I make my bottom boards, so I have some made with two side entrances instead of the normal front entrance. These can be used for either nucs or normal hives. I notch the side with a handsaw and knock out the plug with a hammer. 
http://www.myoldtools.com/Bees/nuc/bottom.jpg

The bottom board is sized to fit the box plus about a 1/4" inside. This allows the divider board to seat all the way to the bottom to create two 5 frame medium nucs. A couple of flat boards make the top. Note the divider extends above the sides to keep cross over to a minimum when you are working them. 

http://www.myoldtools.com/Bees/nuc/complete1.jpg
http://www.myoldtools.com/Bees/nuc/complete2.jpg

The grooves I made in the beginning provide a place for the 1/4" follower board. Since the grooves are only about 1/8" deep, you can flex the follower to get it out rather than trying to slide it after it has been propolized. The setup can go from nuc to hive in a few minutes.


----------



## Jeffrey Todd (Mar 17, 2006)

Nice nucs, Ross. I, too, like to use only mediums for everything and use the same equipment as much as possible. Have you ever made any that have 3 separate compartments for 3 nucs? I suppose you could just give the 3rd one a back entrance. 
Your idea is better than what I had in mind for making multiple nucs from standard equipment, so I believe I will borrow your way if that's okay with you. 

Thanks,

Jeffrey


----------



## Jeffzhear (Dec 2, 2006)

Ross, thanks for sharing your experience. I added your thread to my favorites so I can refer back to it. I bought a table saw this past Christmas and have started making my own equipment, so I look forward to building a few of your designed NUC's.

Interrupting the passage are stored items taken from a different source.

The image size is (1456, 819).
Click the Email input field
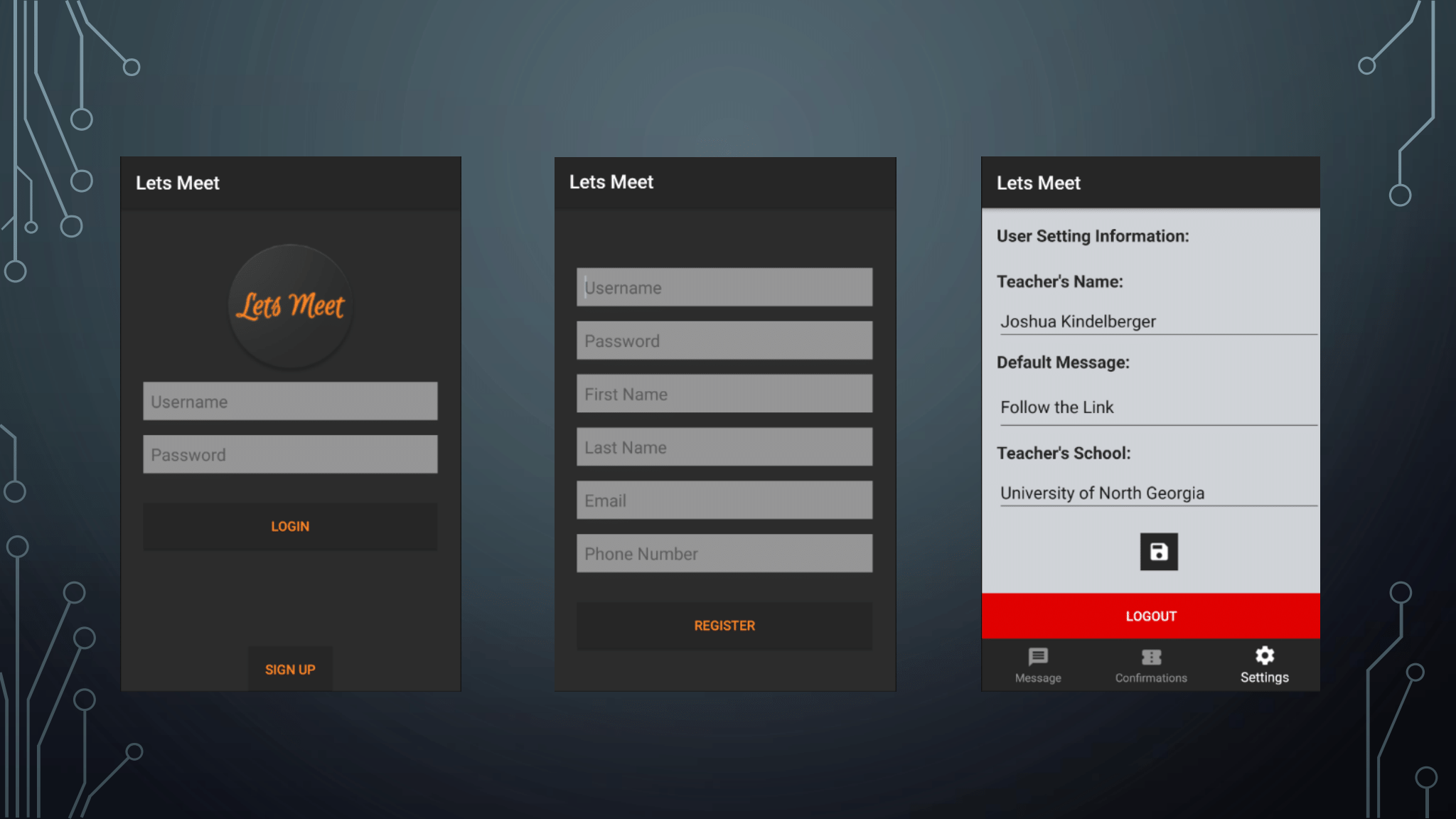tap(724, 500)
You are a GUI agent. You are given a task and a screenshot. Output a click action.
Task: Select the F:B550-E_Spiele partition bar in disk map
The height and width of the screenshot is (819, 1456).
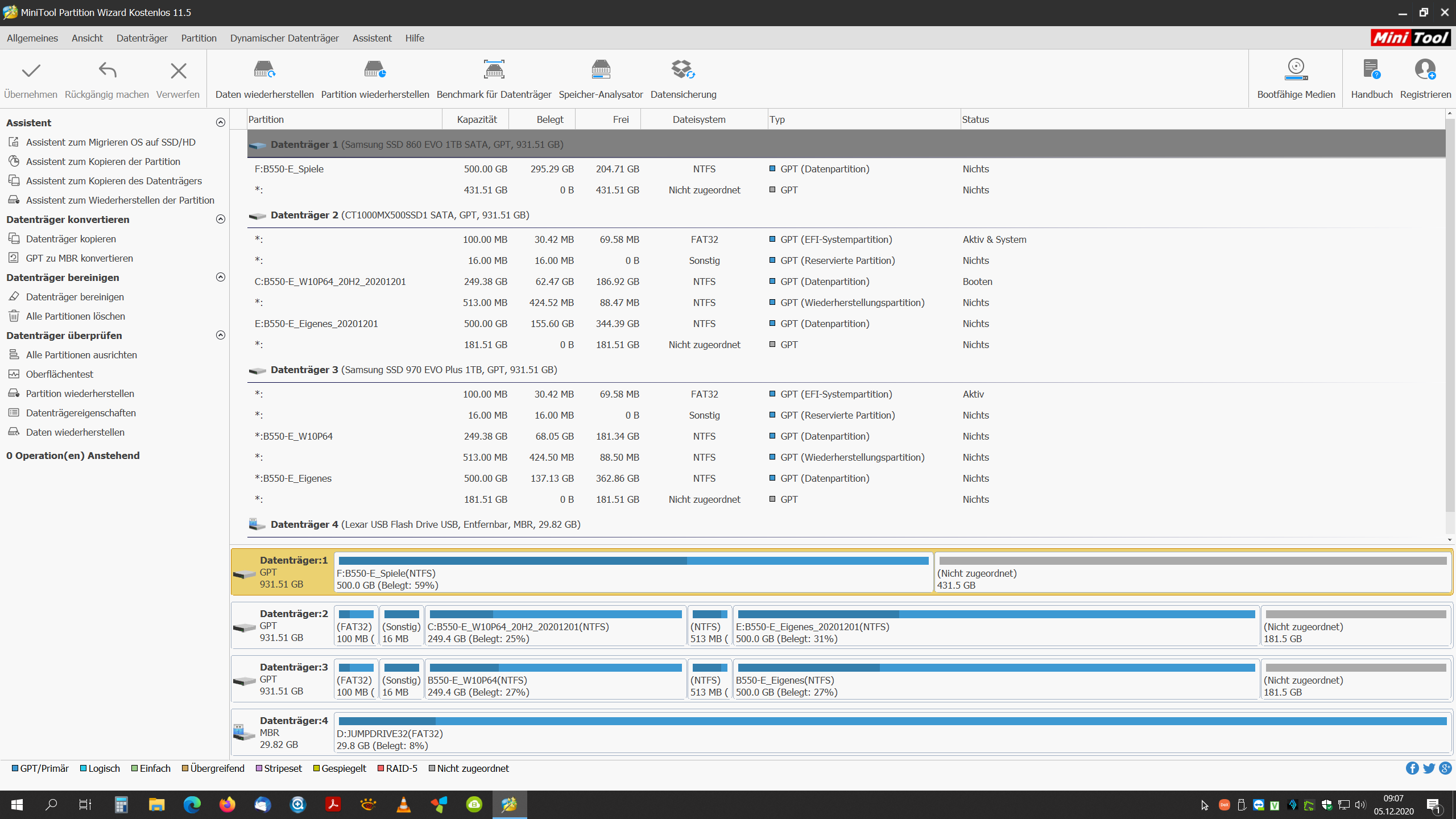click(633, 573)
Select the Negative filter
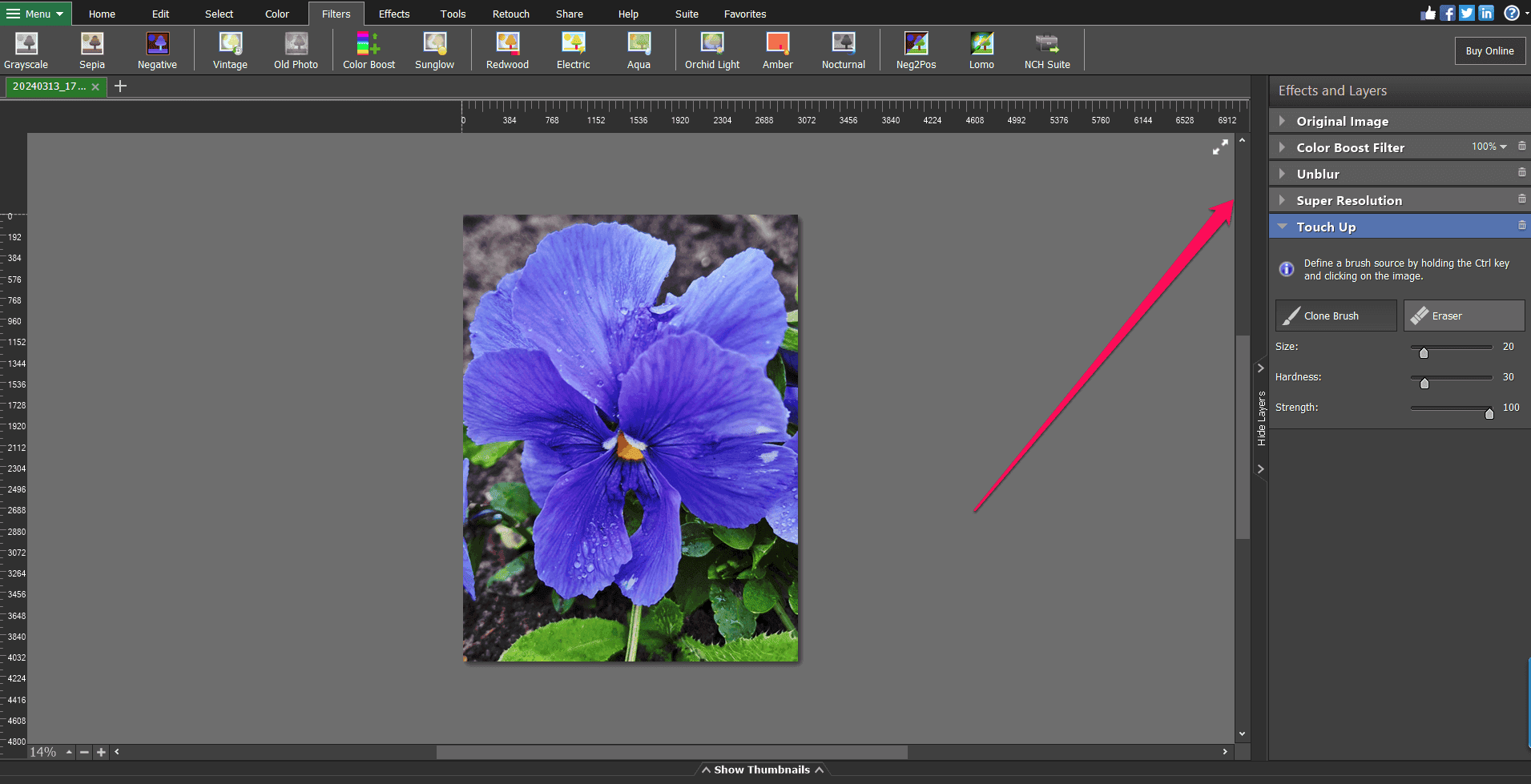The height and width of the screenshot is (784, 1531). [157, 50]
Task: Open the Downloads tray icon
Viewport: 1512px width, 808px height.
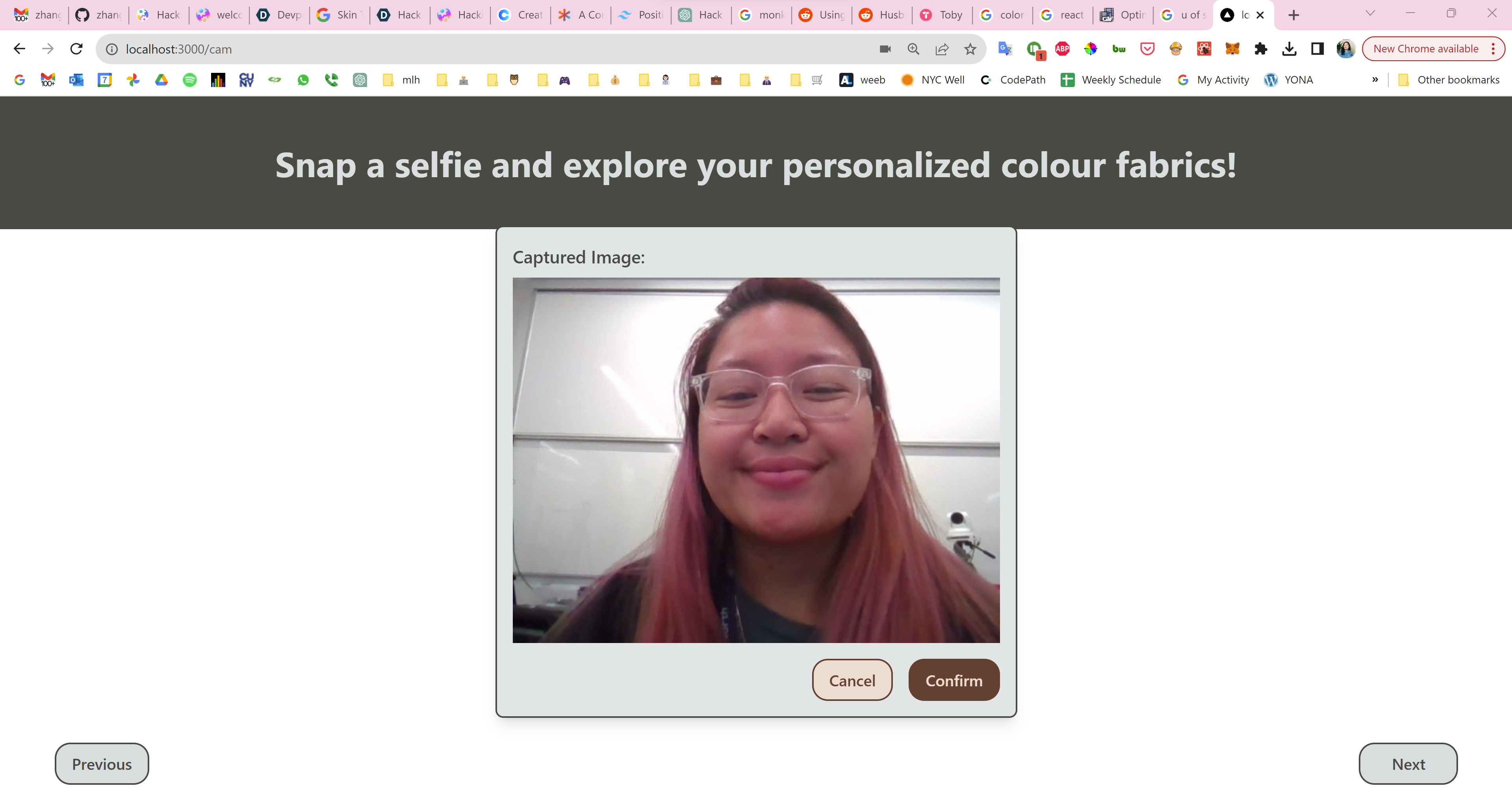Action: coord(1289,49)
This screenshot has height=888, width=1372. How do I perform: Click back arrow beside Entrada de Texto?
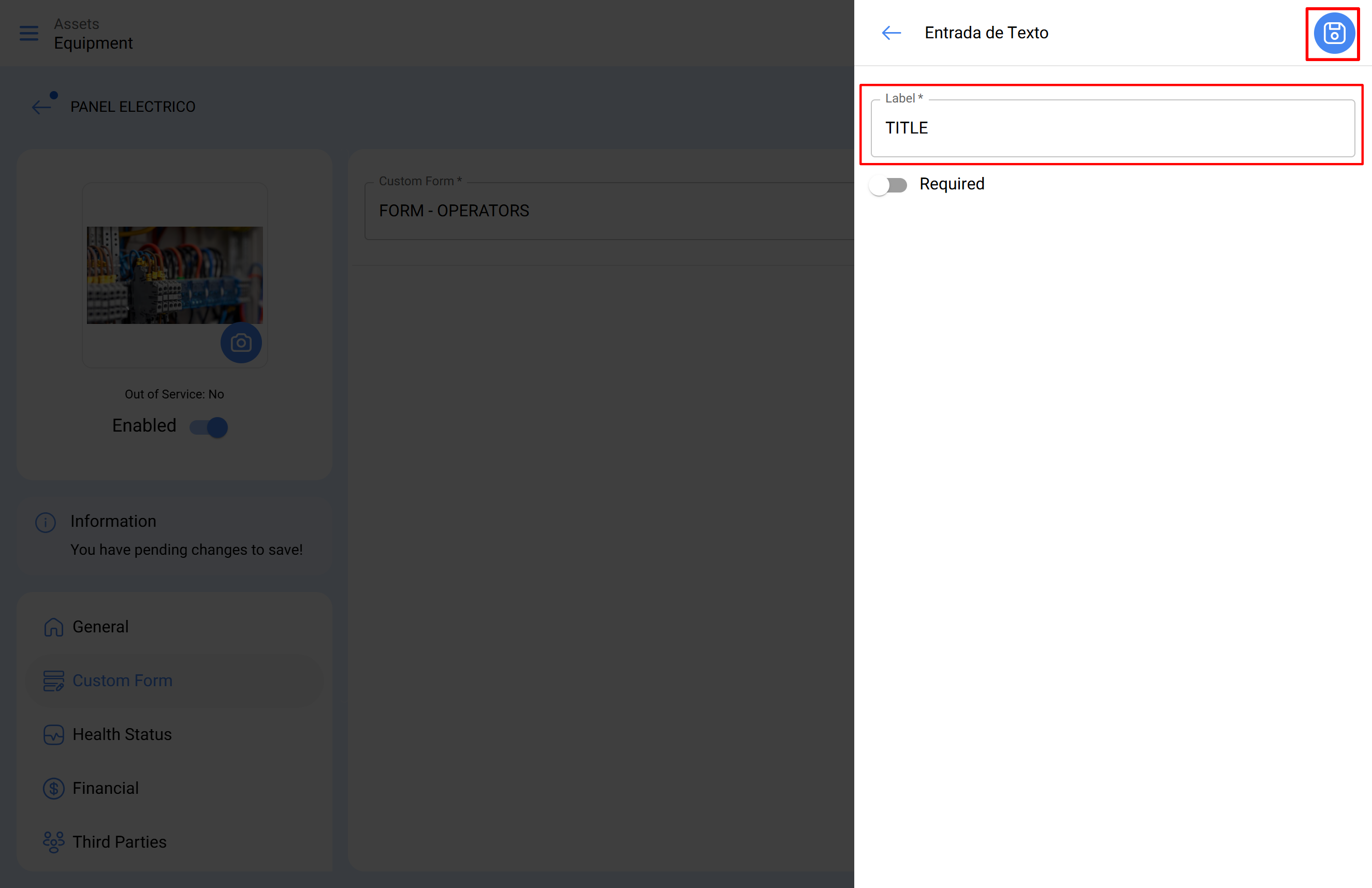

Question, do you put a special inside cover on top of the box for ventilation? and then a telescoping cover? Maybe I missed how you cover them. I'll have to go back and re-read.


----------



## Ross (Apr 30, 2003)

We pretty much just use flat magratory tops here in Texas, so I just slap a flat board on them. For colder climates you might want to use a board for an inner cover and then put on a regular top. Just cut your divider so it is flush with the inner cover boards.


----------



## Jeffzhear (Dec 2, 2006)

Ross, thanks. I am going to work on building an inner cover with a vent hole on each side, and some type of top cover...I have to think about it some more...


----------



## LET (May 24, 2005)

Great design. I wish I was handier with tools.


----------



## Michael Bush (Aug 2, 2002)

If the notches are 1/4" and the rabbets are 3/8" what happens to the left over 1/8" or so gap at the frame rest?


----------



## Ross (Apr 30, 2003)

I just stick in a little wooden shim if the space seems to warant it, but I didn't mention it, so good catch. I guess making the groove the same depth as the frame rest would make sense. But it does make getting the center board in and out a little harder. I really haven't noticed a problem with crossover even without the shim. The notch is less than bee sized and is soon propolized. If you make the groove deeper, you either have to account for it by increasing the size of the bottom board, notching the bottom board to match, or notching both edges of the center board. None is ever very precise, so I just stuck to making shallow notches. Worth noting, these are not my mating nucs. I use a 3 frame dedicated box for that.


----------



## Michael Bush (Aug 2, 2002)

>I guess making the groove the same depth as the frame rest would make sense. 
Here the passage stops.